Xenia · 22/01/2019 11:44

[In 2019 one of my student sons by the way can be on the phone for over an hour to his friends, often longer BUT it costs nothing now]

ghostyslovesheets · 22/01/2019 11:46

1970's child here - we had daytime TV - Pebble Mill and Crown Court!

I used to read, listen to music, write badly, the highlight was getting an all day bus ticket and riding round the Wirral all day with my mate - sad fucker I was!

I tended to be bored a lot

ghostyslovesheets · 22/01/2019 11:48

one difference I have noticed between 16 year old me and my 16 year old DD - pubs/clubs - I was going to both at 15 - she socialises at her mates houses and barely touches alcohol

BorisBogtrotter · 22/01/2019 11:49

Early teens:

More hanging out in each others houses and around the local area, finding stuff to do.

Mid teens: Far more drinking, smoking and sexual activity than todays get up to.

Late teens: same as above ( according to the research)

ghostyslovesheets · 22/01/2019 11:51

oh look I found this site - actual Radio Times editions from the 70's - flash back!

radiosoundsfamiliar.com/complete-tv-times-march-21-1970.php

PurpleWithRed · 22/01/2019 11:54

read books
moped and sulked
went for long walks (countryside, not a lot else to do)
phoned my friends from the house landline for hours, even after a full day with them at school

mammmamia · 22/01/2019 12:12

Lots of the above but I also had a lot of pen friends and used to spend a lot of time writing letters to them and also my cousins in the US who are my age.
That’s definitely not something I can see teens doing these days! Although my 8 yo DD has a pen friend we met on holiday last summer and they write occasionally.

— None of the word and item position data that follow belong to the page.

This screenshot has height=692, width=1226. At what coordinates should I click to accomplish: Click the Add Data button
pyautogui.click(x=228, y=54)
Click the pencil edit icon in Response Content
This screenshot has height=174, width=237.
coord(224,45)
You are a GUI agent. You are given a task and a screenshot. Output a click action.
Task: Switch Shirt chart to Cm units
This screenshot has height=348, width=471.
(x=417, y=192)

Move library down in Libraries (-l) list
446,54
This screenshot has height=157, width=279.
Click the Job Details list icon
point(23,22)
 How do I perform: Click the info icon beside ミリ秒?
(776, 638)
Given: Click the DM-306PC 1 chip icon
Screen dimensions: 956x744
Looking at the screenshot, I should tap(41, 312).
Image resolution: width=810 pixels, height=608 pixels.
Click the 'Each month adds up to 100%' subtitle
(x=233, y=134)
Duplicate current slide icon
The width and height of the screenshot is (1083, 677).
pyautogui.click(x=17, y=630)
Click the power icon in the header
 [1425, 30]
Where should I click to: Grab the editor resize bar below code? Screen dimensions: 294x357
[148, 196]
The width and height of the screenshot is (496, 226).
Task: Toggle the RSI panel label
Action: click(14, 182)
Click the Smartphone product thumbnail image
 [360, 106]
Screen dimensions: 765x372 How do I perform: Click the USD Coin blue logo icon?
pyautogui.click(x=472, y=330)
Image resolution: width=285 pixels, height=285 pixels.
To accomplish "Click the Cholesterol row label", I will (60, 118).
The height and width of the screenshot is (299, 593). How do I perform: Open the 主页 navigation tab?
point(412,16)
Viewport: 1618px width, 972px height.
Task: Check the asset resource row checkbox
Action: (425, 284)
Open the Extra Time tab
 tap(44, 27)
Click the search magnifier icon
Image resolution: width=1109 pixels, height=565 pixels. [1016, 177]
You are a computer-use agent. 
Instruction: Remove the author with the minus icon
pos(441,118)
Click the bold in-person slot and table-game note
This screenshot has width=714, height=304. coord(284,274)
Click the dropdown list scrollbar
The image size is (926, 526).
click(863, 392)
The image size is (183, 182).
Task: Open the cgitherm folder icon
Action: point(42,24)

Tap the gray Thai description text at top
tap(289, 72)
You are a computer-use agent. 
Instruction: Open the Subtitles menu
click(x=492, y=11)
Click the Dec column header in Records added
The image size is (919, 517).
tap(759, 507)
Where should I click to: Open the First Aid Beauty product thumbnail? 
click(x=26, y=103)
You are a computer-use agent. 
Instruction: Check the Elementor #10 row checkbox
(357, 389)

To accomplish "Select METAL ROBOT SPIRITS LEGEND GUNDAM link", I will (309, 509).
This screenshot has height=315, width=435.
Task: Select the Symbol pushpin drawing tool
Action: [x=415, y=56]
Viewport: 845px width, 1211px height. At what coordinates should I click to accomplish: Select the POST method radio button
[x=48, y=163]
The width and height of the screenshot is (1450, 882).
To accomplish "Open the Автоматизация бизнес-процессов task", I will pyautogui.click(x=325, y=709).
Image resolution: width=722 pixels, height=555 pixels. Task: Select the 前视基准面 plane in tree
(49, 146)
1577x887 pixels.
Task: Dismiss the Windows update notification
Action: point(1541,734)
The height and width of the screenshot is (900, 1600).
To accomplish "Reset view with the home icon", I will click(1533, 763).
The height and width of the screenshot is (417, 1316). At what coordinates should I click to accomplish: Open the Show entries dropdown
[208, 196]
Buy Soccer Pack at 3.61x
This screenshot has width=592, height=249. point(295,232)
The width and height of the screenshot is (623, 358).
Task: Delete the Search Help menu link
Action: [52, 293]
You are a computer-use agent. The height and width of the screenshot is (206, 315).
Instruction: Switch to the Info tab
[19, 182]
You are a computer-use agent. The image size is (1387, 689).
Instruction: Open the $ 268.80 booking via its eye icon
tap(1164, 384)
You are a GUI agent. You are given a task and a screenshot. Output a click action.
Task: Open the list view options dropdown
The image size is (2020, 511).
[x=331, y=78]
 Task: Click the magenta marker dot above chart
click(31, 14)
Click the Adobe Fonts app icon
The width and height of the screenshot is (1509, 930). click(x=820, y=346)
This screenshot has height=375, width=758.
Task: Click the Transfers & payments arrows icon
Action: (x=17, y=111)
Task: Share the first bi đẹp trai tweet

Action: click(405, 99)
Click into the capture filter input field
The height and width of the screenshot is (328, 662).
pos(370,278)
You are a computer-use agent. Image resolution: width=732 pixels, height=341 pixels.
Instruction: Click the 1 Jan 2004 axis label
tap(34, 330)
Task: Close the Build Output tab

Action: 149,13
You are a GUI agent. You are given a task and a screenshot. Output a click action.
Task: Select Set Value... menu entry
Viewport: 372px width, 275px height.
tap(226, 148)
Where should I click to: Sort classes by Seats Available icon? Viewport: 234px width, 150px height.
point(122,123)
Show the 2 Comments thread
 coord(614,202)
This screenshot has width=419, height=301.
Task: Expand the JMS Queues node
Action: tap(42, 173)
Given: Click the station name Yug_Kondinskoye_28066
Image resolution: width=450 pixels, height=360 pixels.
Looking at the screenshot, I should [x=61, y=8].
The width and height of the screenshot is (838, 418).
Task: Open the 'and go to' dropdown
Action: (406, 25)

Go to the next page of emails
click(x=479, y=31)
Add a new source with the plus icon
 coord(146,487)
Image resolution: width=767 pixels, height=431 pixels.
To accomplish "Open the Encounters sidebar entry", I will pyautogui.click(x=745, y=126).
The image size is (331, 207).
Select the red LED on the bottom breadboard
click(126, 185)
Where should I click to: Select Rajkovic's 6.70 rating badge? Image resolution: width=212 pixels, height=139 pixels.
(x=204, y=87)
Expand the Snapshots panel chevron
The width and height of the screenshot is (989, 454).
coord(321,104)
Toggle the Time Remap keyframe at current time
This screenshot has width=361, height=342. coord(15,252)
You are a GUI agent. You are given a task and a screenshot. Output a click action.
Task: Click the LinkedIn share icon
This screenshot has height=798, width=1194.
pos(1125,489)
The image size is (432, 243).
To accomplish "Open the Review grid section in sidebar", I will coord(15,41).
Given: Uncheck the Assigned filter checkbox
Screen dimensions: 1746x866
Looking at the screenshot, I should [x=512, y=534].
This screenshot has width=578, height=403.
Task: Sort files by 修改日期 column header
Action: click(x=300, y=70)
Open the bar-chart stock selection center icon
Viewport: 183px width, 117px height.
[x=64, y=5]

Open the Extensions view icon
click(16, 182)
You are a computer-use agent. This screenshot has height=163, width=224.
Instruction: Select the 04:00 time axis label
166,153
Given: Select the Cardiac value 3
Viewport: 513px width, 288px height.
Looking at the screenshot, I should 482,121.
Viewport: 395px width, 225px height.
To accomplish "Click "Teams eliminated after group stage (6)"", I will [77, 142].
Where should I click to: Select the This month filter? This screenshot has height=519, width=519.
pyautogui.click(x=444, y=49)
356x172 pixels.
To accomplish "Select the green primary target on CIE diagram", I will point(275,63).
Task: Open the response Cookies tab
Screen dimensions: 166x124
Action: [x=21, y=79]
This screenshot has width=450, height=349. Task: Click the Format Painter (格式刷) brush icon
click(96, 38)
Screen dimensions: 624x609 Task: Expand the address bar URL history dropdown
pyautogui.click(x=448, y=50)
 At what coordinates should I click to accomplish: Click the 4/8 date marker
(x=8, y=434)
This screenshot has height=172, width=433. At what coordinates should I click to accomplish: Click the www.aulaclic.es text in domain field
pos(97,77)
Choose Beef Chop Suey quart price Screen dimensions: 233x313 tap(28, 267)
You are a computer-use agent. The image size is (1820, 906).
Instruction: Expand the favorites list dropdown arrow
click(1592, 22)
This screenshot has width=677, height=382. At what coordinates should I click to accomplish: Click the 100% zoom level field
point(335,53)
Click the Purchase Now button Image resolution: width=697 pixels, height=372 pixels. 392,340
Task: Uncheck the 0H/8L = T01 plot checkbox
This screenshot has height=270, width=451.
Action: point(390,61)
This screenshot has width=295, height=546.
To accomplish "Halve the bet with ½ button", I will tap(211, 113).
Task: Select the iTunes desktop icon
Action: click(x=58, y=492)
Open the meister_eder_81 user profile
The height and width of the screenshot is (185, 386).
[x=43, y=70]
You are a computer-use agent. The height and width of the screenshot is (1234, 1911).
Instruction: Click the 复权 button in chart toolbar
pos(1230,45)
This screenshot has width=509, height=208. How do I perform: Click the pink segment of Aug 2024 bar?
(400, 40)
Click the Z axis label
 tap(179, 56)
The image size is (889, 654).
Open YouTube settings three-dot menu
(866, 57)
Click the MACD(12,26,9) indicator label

Lost touch with all the pen friends but I still have the letters between me and my cousins and how we laugh at our teen angst when they come to visit. That’s an experience our DC will never have! Grin

FuzzyShadowChatter · 22/01/2019 12:15

At 14, I was doing a lot of reading (which my headaches were blamed on - mine were/are hormonal which wasn't figured out until years later), writing, watching anime, wrestling, and the country music channel, and going on walks with my walkman for hours at a time in what in hindsight were not the safest places or times to be doing so.

My 14 year old does have his phone/tv/video game times, but also reads, mostly comics, crafting costumes and accessories for those costumes, quite a bit of photography (recently finished a course at an art place in town), cadet duties, and sometimes still just goes and plays or for a walk outside.

Senac32 · 22/01/2019 12:31

I was a teenager in the 1950s, so no TV. We did listen to the radio a lot especially the service from a ship - can't remember the name, there was a film about it a few years ago. Kept upto date with all the pops.
And also as others have said we had much more freedom so out and about a lot. We lived by the sea so went swimming most days in the summer. And boys of course, but most of us were much primmer then, a big disgrace to get pregnant.

halfwitpicker · 22/01/2019 12:33

Was thinking about this t'other day actually.

As a teen I :

Read lots
Did loads of sport
Hung out with friends
Hiking
Cooking
Watched some TV but not loads tbh

halfwitpicker · 22/01/2019 12:33

90s teen BTW

halfwitpicker · 22/01/2019 12:35

Mid teens: Far more drinking, smoking and sexual activity than todays get up to.

^^

I'd agree with this. I spent a hell of a lot of time between the ages of 15 - 17 on the pull, most of the time for unsavoury types!